Speaking to journalists in Accra on Thursday, the Project Manager of the EEDSM project at the Millennium Development Authority (MiDA), Mr Sylvester Ashong Ayayee, said ceremonial roads in the two municipalities would have the energy-saving lights installed to reduce waste in the energy supply chain.
“We are working with the Ministry of Energy and the Electricity Company of Ghana (ECG) to ensure that contractors on the project deliver to meet required standards, so that we will not have to replace the lights after six months, since they will last for the next five years,” he said.
The $2.4-million EEDSM project is aimed at reducing demand, especially during peak periods.
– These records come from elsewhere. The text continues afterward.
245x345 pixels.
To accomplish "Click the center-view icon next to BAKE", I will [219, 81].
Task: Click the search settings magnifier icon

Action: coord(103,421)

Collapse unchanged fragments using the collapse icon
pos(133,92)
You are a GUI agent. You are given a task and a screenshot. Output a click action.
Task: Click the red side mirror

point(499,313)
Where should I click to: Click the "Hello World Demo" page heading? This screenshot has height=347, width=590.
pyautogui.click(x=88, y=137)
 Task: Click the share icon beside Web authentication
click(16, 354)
It will also allow electricity supply to be expanded to meet the increasing demand in a timely, low-cost and sustainable way.
Apart from replacing the street lights, 1,000 households across the country will have their electronic gadgets assessed to ensure that they are energy efficient.
“If we find households that use gadgets that consume more power, we will educate them on the need for them to conserve power by using energy-efficient appliances,” Mr Ayayee said.
He said MiDA would, under the EEDSM project, also undertake some key activities, including the development and enforcement of standards and labels, improvement in energy auditing and public information and education programmes.
MiDA also intends to establish energy-auditing centres in three yet-to-be-selected tertiary institutions for the building of capacity for energy auditors who work towards the reduction in wastage in the energy supply systems of various institutions.
“Most government institutions have energy managers but they do not have energy auditors and we need to train more of such professionals,” said Mr Ayayee.
As part of the demand side management infrastructure, he said, six facilities owned by the Korle Bu Teaching Hospital, the University of Ghana, the Department of Urban Roads, the Ministry of Health and the Ministry of Education had been earmarked for retrofitting to replace the existing high-energy consumption.
“We will rewire the buildings, change air conditioners and install solar rooftops to safe power,” he explained.
MiDA would also embark on a “vigorous public sensitisation campaign to create awareness of the need to use energy efficient electronic gadgets and conserve power”.
The move, he pointed out, was to ensure behavioural change by working with the Ministry of Education to include in the educational curricular energy conservation models “as part of plans to catch them young. Through these activities we can make electricity available to more consumers at a lower cost”.
For her part, the Director of Communications and Outreach at MiDA, Ms Pamela Djamson-Tettey, said it was hoped that “children will learn how to conserve energy at school and teach their parents and other relations at home to facilitate an attitudinal change drive”.